5
Yorum
1
Beğeni
0,0
Puan
2081
Okunma
İnkar edenler yaratılmış olan delilleri görmeden geçip giderler.İman eden insanların bunlardan farkı ise Allah’ın yaratmış oldukları delilleri her an görmeleridir.Tefekkür sahibi olanlar bu kudreti ve de bu şaheseri görüp Allah’a yakınlaşmanın yollarını ararlar ve onun adını dıllerınden düşürmezler..
Allah Kuran’ın birçok yerinde "düşünmez misiniz", "düşünenler için deliller
vardır" ifadeleriyle tefekkür etmenin önemini vurgulamaktadır.
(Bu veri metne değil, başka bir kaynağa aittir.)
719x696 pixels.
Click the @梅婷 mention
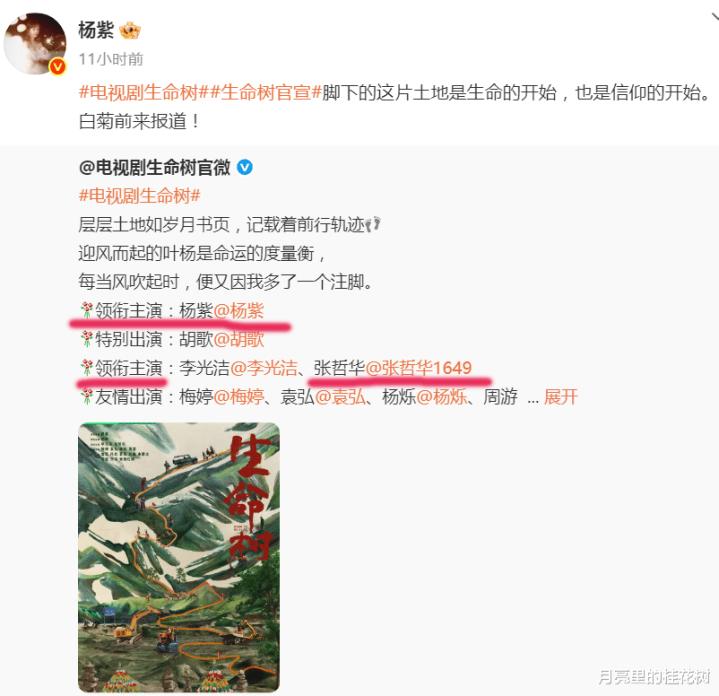239,397
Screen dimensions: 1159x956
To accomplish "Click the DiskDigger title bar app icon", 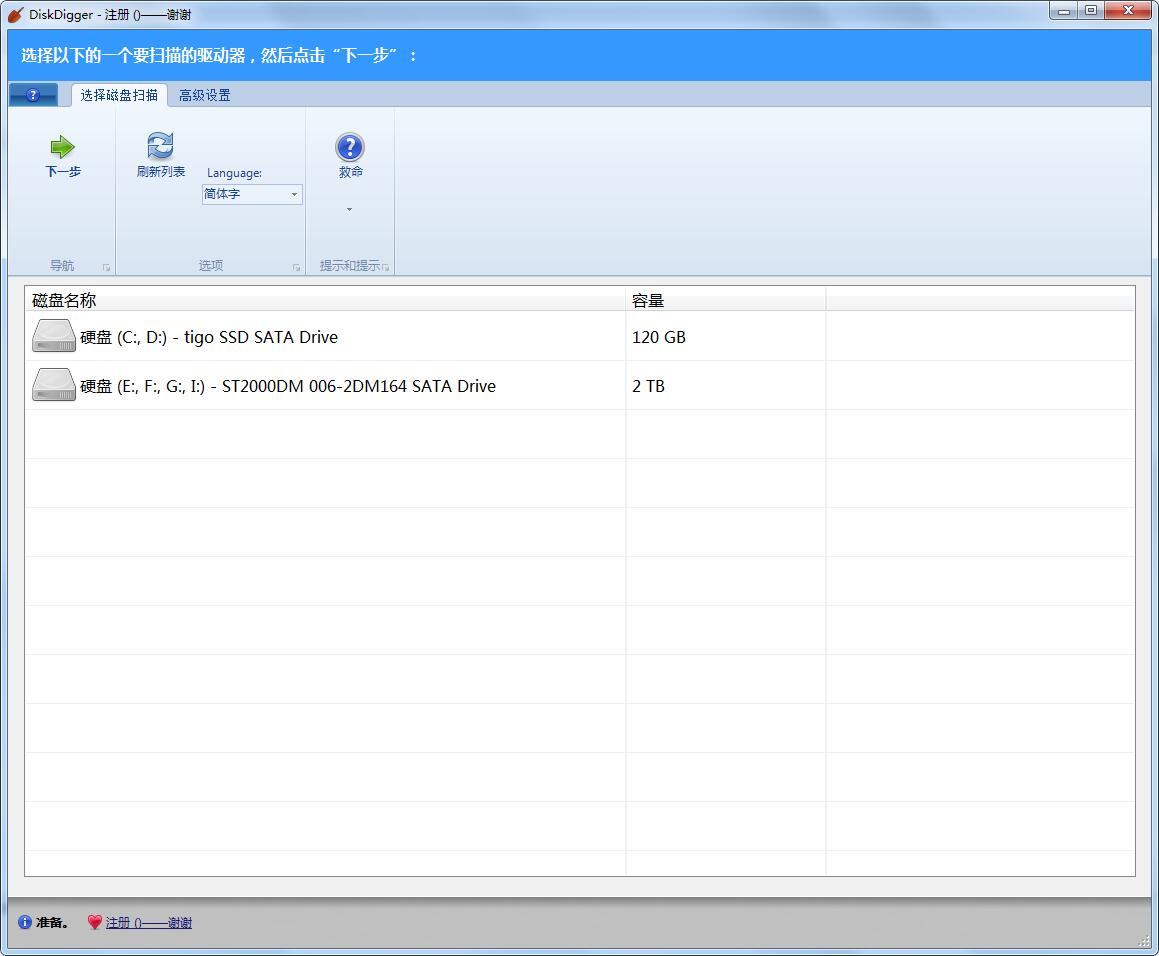I will coord(15,14).
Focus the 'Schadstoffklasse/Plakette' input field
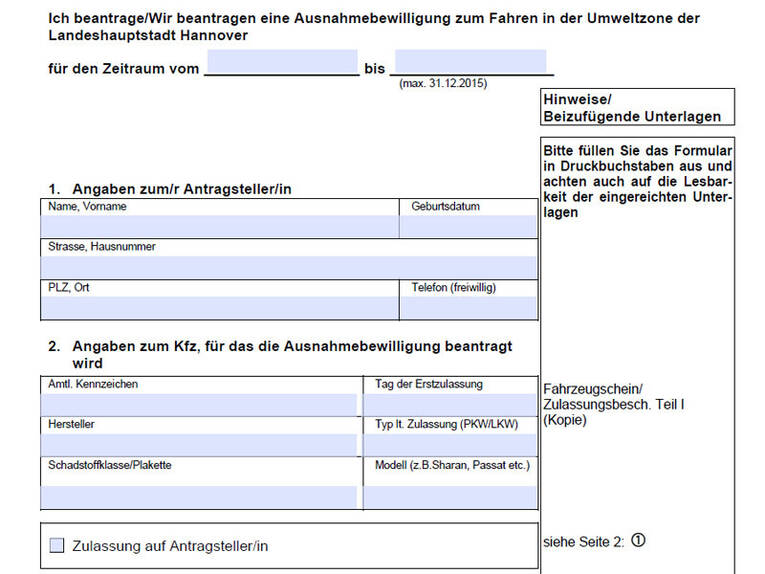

Bir tohum düşünün ..nasıl oluyorda bu küçük bir şeyden koskoca bir ağaç meydana gelebiliyor. Nasıl olur da etrafındaki toprağın içinde gerekli malzemeleri ayrıştırıp bunları tahta dokusu oluşturmak için kullanmayı "akledebilir"? Ürettiği ağacın nasıl bir şekle ve yapıya sahip olması gerektiğini nasıl tahmin edebilir.. İnsan bile iyi bir ağaç resmi çizmek gerektiğinde zorlanır; ağacın köklerindeki ve dallarındaki ayrıntıları çizmek zor bir iştir çünkü. Oysa tohum, çizmek şöyle dursun, bu son derece kompleks cismi topraktaki malzemeleri kullanarak sıfırdan üretmektedir. bu durmda tohumun son derece akıllı bir varlık olduğu sonucuna varırız. Daha doğrusu, tohumun içinde son derece etkileyici bir akıl vardır.
Peki bu akıl bu tohuma nereden, nasıl gelmiştir? Nasıl olur da bir çekirdek, böyle bir akla ve hafızaya sahip olabilir?
Toprağa atılan her tohum, Allah’ın ilmi ile kuşatılmıştır.Tohumu yaratan da, toprağın içine düştüğünde onu yarıp içinden yeni bir bitkiyi çıkaran da Allah’tır.
Öyle zaman olur ki, hayat çekilmez bir hal alır. Bazı anlar gelir, tıknefes oluruz, burnumuzdan bile zor nefes alırız. Gecemizi gündüzümüze katar çalışırız, çabalarız, uğraşırız, didiniriz ama istediğimizi elde edemeyiz. Maddi sıkıntılar, anlaşmazlıklar, geçimsizlikler. Çaresiz, eli boş bir duruma düşeriz. Unuttuğumuz şey, bir değişik ifadeyle hakikat ve sır tevekküldür.eğer tevekküle karşı iseniz nefsinize ıtımad ediyosunuz eki her hücrenin ve kâinattaki her sistemin İlâhî iradeyle terbiye edildiğini unutmamalı.. Tevekkül, hastalığa olduğu gibi, ihtiyarlık mevsimi ile insanın yüzüne daha fazla vuran, ölüm habercisi soğuk rüzgârlara karşı da en sağlam zırh. Bundan mahrum olanların tenleri hangi cins kumaşla sarılı olursa olsun, canları her an iğnelenmekte, huzurları daima zedelenmektedir.
Yumurtalarını uzak denizlere bırakıp geri dönen balıklar, rızık kaygısına düşmeden ve doğum kontrolu hesabına girmeden yavru yapan hayvanlar ve nihayet yollarını bilmeden süratle dönen gezegenler... birer tevekkül sahnesi sergiliyorlar....
Allah’a tevekkül eden insan, kalben O’na teveccüh etmiş demektir. Bu teveccüh, başlı başına bir neticedir.
Dünyevî gaye gerçekleşsin veya gerçekleşmesin, uhrevî mahsûl alınmış; ruh, huzurun zevkine ermiş, Allah’ı anmanın safâsını sürmüştür.